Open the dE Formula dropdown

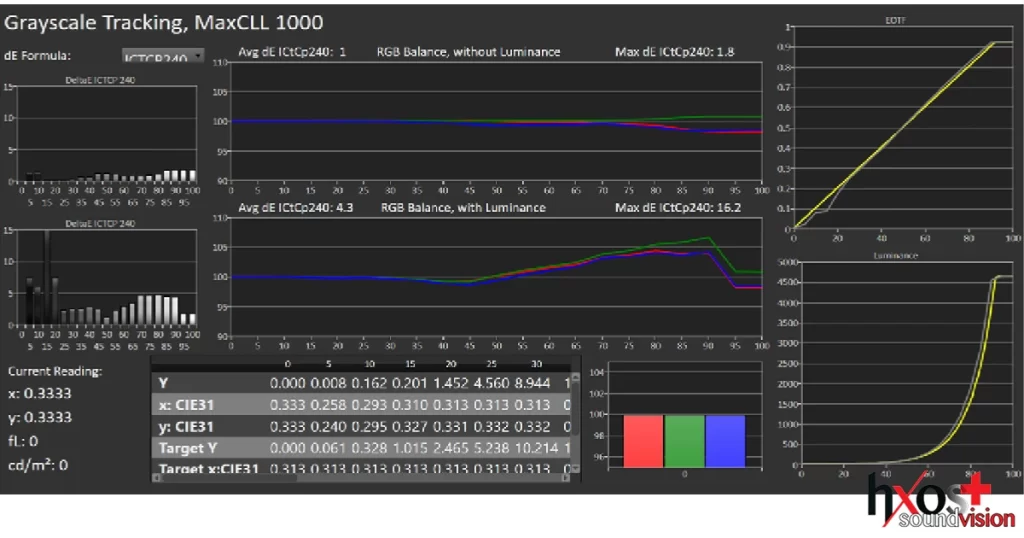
--
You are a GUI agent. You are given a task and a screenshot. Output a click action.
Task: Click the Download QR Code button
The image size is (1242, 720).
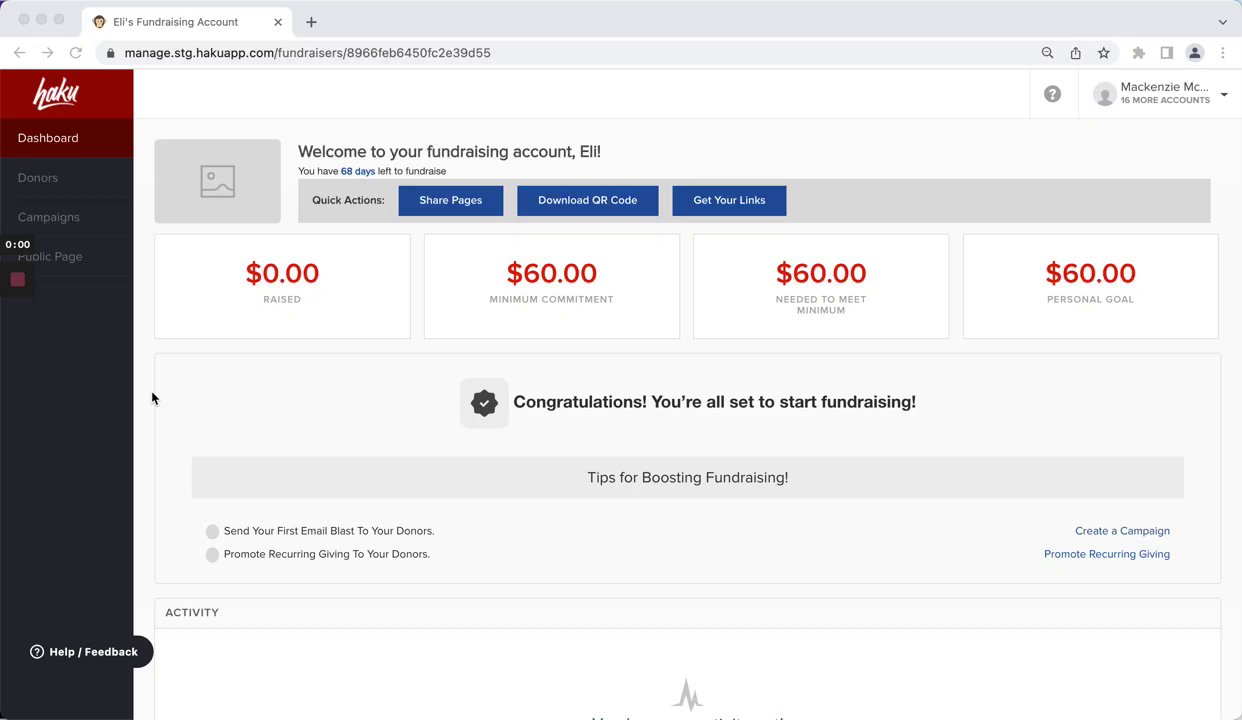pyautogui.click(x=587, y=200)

Instructions for the task: Output everything from the line containing "You are a GUI" down to the line containing "pyautogui.click(x=587, y=200)", both included, character for character. Leave the pictures out.

Answer below:
You are a GUI agent. You are given a task and a screenshot. Output a click action.
Task: Click the Download QR Code button
The image size is (1242, 720).
pyautogui.click(x=587, y=200)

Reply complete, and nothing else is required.